Extract the records starting at the line containing "Image resolution: width=1024" and ending after the line containing "point(176,183)", reproducing each line verbatim and nothing else.

Exercise input:
┌──

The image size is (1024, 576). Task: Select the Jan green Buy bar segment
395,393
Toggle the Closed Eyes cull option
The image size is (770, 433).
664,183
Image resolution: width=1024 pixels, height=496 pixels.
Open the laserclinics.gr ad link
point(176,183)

└──
┌──

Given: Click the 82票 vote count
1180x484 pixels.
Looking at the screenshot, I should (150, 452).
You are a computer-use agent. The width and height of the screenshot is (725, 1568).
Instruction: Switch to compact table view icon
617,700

└──
┌──

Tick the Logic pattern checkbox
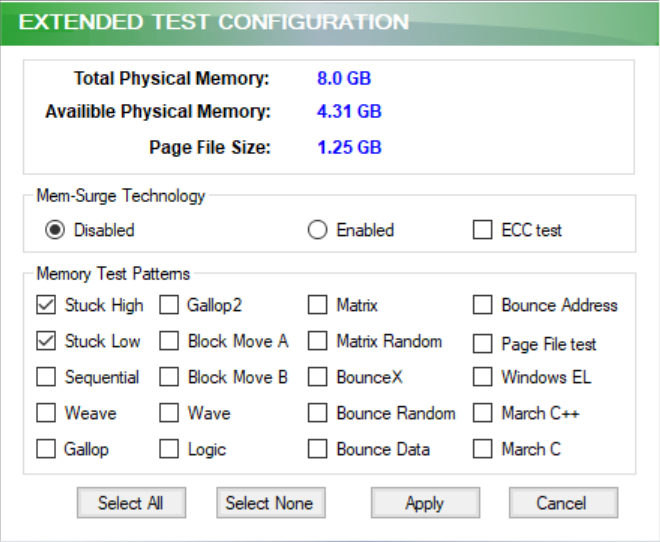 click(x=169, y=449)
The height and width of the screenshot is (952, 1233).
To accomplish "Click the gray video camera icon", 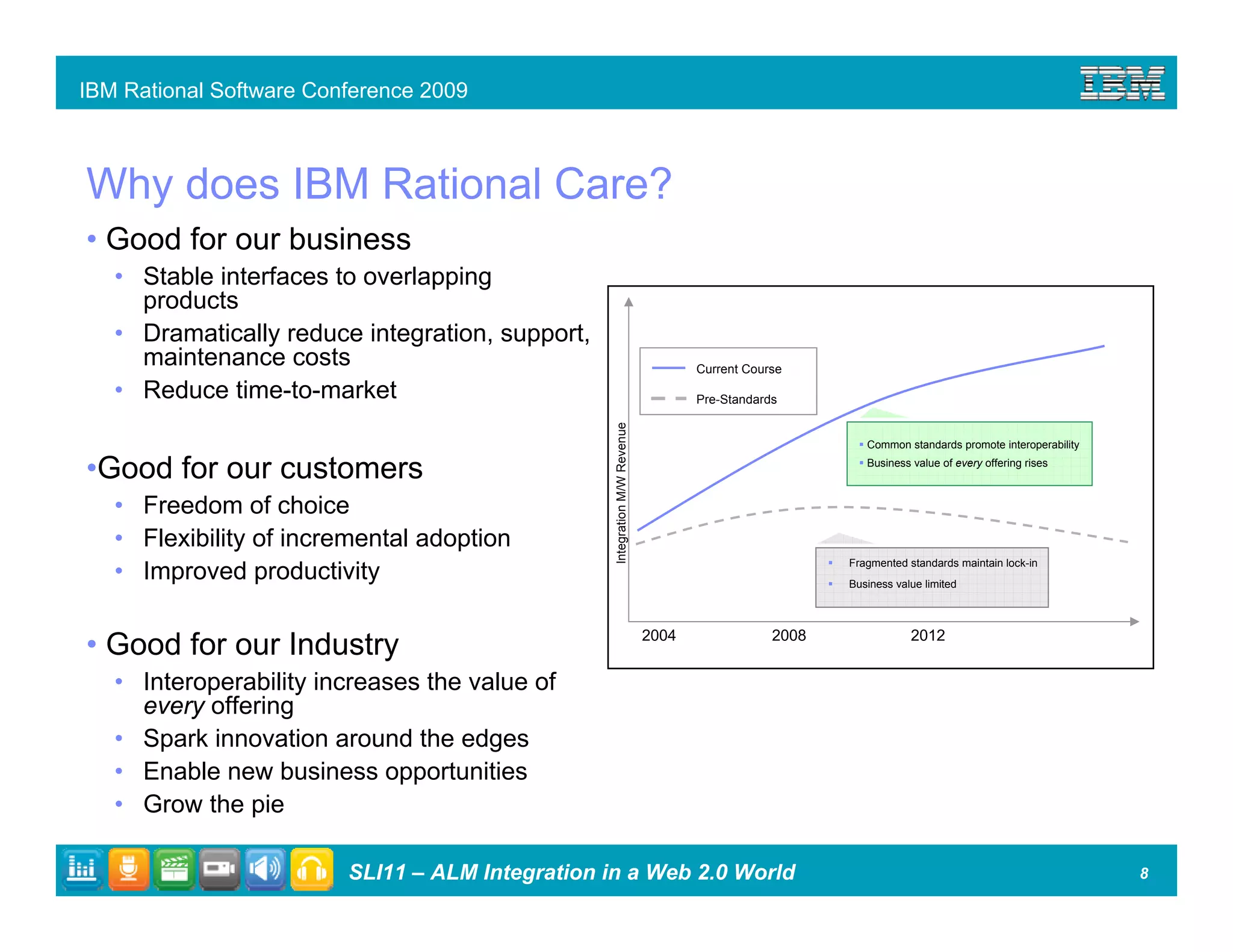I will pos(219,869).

└──

Result of the task:
Image resolution: width=1024 pixels, height=496 pixels.
Open the laserclinics.gr ad link
point(176,183)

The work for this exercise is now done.